▸ How to complete this task: An exact copy of every line from the one holding "Click the AWS Organizations breadcrumb link" to the end of the entries below is required; leave the pictures out.

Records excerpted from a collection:

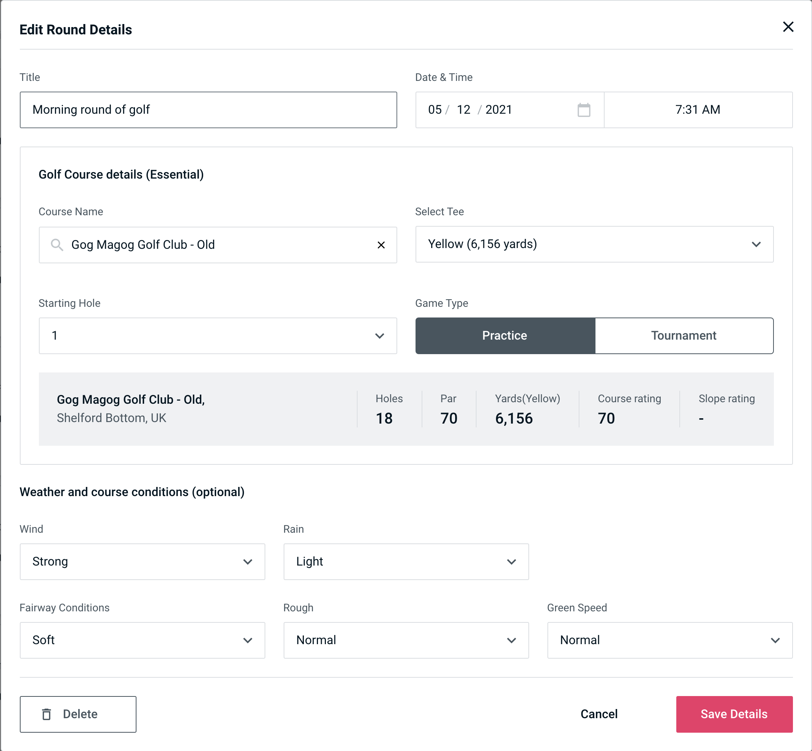Toggle Game Type to Practice
Viewport: 812px width, 751px height.
pos(505,335)
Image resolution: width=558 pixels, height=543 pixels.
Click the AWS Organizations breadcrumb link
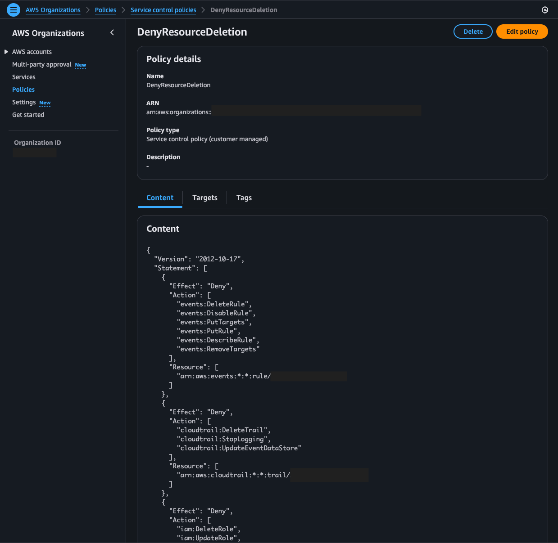click(53, 10)
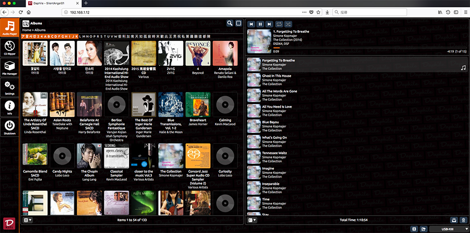Viewport: 470px width, 233px height.
Task: Pause the current playback
Action: 261,24
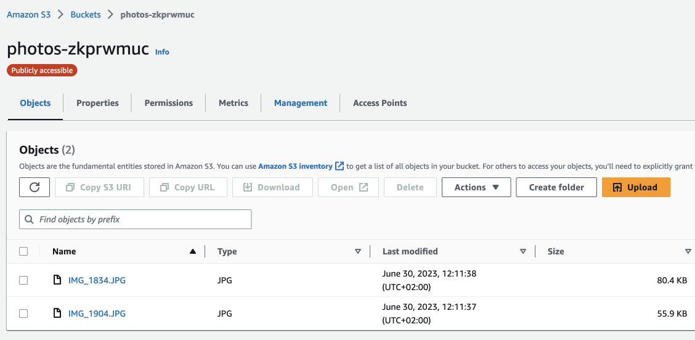Click the external link icon after S3 inventory
The image size is (695, 340).
point(339,166)
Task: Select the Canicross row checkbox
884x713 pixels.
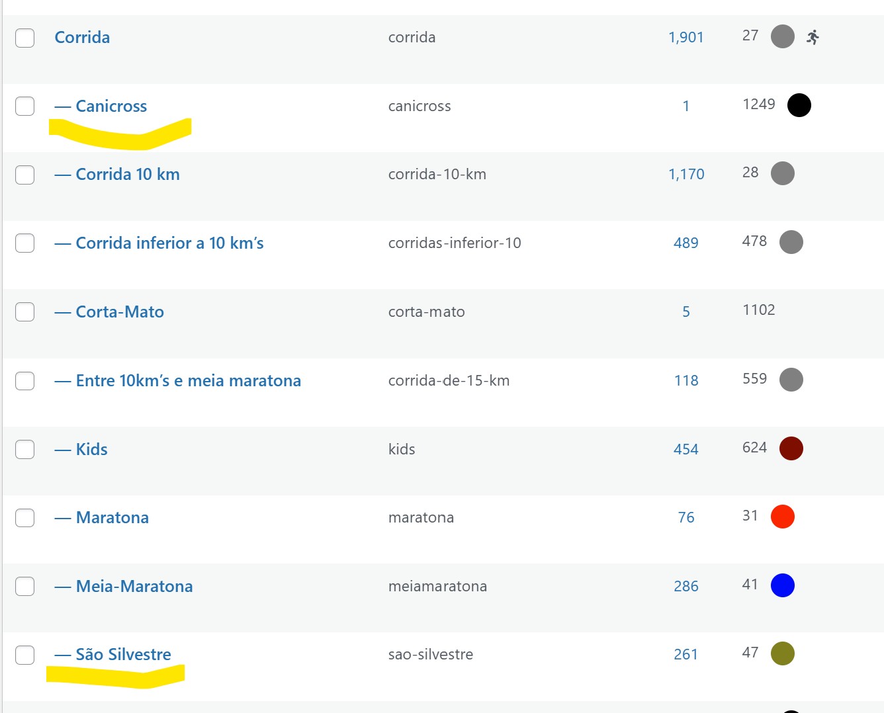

▸ Answer for this exercise:
Click the AWS Organizations breadcrumb link
click(53, 10)
Viewport: 470px width, 233px height.
Task: Pause the current playback
Action: 261,24
Click the external link icon after S3 inventory
The image size is (695, 340).
point(339,166)
Task: Select the Canicross row checkbox
884x713 pixels.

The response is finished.